CARMAGNOLA - «Siamo davvero parte dell’area metropolitana di Torino o cittadini di serie B?»: questa è la provocazione lanciata dal Gruppo Imprese Chieresi (GIC) nel sollevare la questione dei pedaggi di accesso allo snodo viario metropolitano «che incrementano lo svantaggio competitivo» e nel chiedere la liberalizzazione dei caselli di Carmagnola, Santena e Trofarello.
Un tema che tocca direttamente lavoratori e aziende dell’asse Chierese-Carmagnolese, già fortemente penalizzati dal punto di vista della mobilità dalla presenza di un trasporto pubblico locale insufficiente e da collegamenti inadeguati. Una situazione che crea un sistema asimmetrico, e un gap competitivo per le imprese, in cui alcuni territori pagano più di altri.
Spiega il presidente GIC, Dario Kafaie: «Oltre al costo quotidiano di dover usare l’auto privata per spostarsi, viste le carenze del TPL, i lavoratori del nostro territorio si trovano costretti ad affrontare anche un vero e proprio “costo occulto”, rappresentato dai pedaggi che ogni giorno centinaia di pendolari e mezzi aziendali sono costretti a pagare».
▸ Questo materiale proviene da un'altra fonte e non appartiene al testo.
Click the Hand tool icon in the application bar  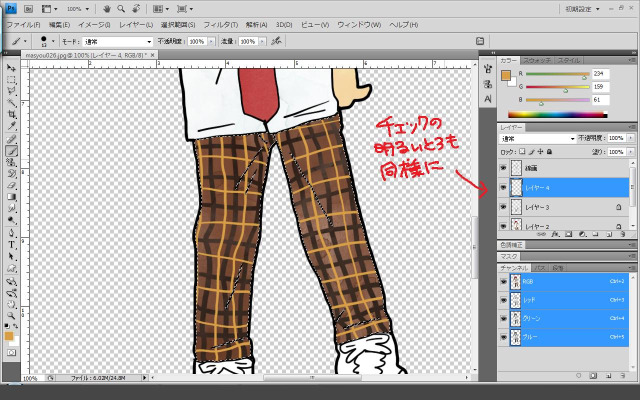107,9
Secondo il Gruppo -che rappresenta direttamente circa 40 imprese, per più di due miliardi di euro di ricavi e 5000 dipendenti, all’interno di un’area di circa 160 mila abitanti- è il momento che tutto il territorio si unisca per ottenere equità in termini di mobilità e, quindi, di competitività.
«Il concetto di area metropolitana dovrebbe garantire una rete integrata e unitaria di servizi e infrastrutture, che favorisca l'accesso alle risorse economiche, sociali e culturali per tutti i cittadini, senza discriminazioni territoriali», sottolinea Kafaie. In attesa della realizzazione della nuova uscita A21 in località Masio di Poirino –la cui richiesta è di recente stata inviata al Ministero delle Infrastrutture e alla Regione– il GIC rilancia con una proposta concreta e immediata: eliminare il pedaggio per i caselli esistenti, a partire da quello di Carmagnola sull’A6 Torino-Savona e dalla barriera di Santena/Trofarello della Tangenziale torinese.
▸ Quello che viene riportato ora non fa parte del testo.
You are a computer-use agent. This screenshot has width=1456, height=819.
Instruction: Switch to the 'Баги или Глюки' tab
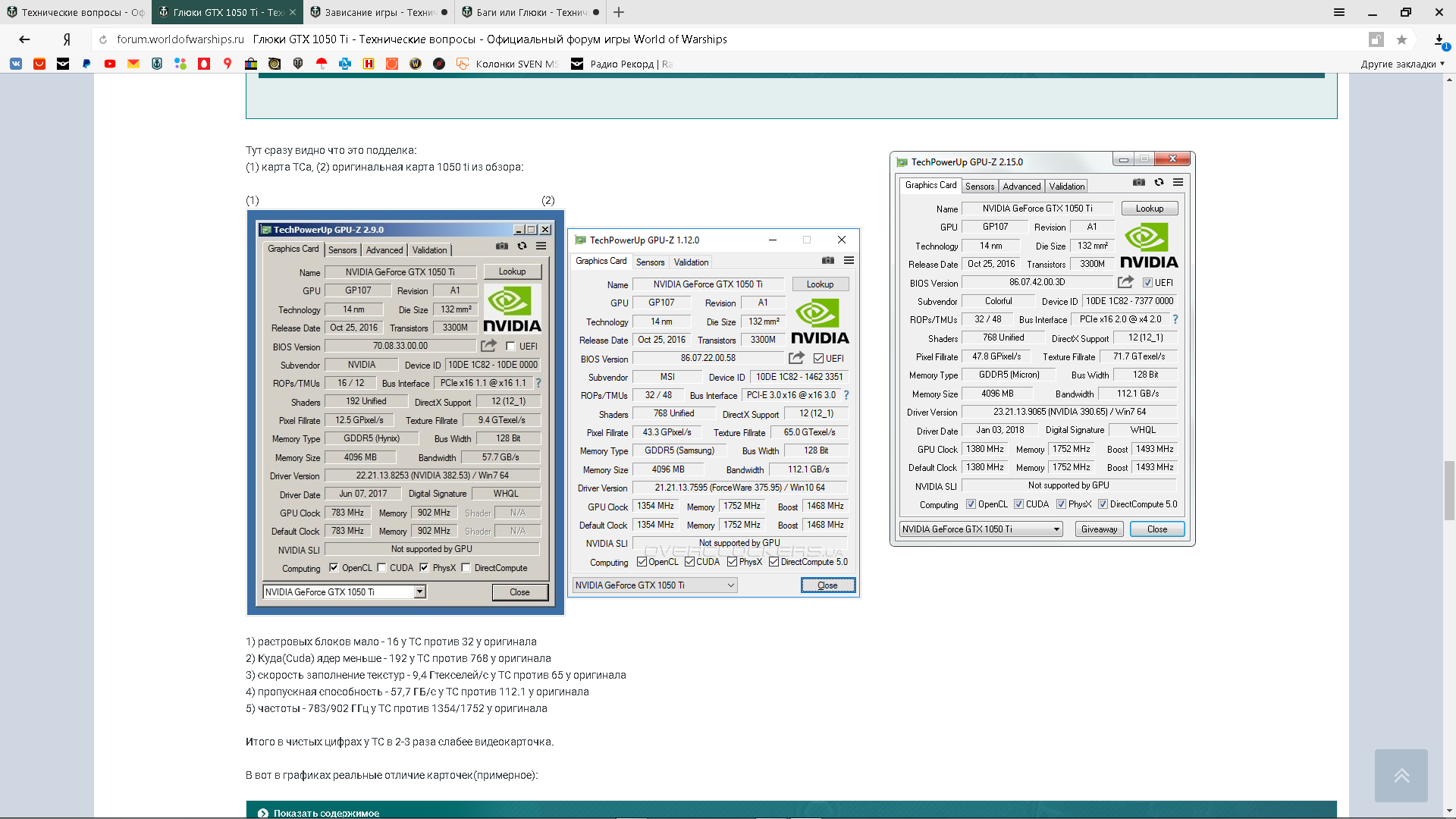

«Già oggi i cittadini devono possedere un’auto per raggiungere il lavoro, dato che il trasporto pubblico risulta disorganico e concepito secondo un’impostazione obsoleta -aggiunge Kafaie- Chiediamo che almeno non debbano anche pagare un “balzello” per muoversi all’interno del territorio, al pari di gran parte delle persone che vivono in altre zone dell’area metropolitana».
L’augurio, ora, è che l’appello trovi il supporto anche da parte di Enti e Istituzioni locali, per fare fronte comune rispetto a una problematica che tocca da vicino la quotidianità di migliaia di lavoratori e che ostacola lo sviluppo economico di un territorio che chiede di poter competere ad armi pari.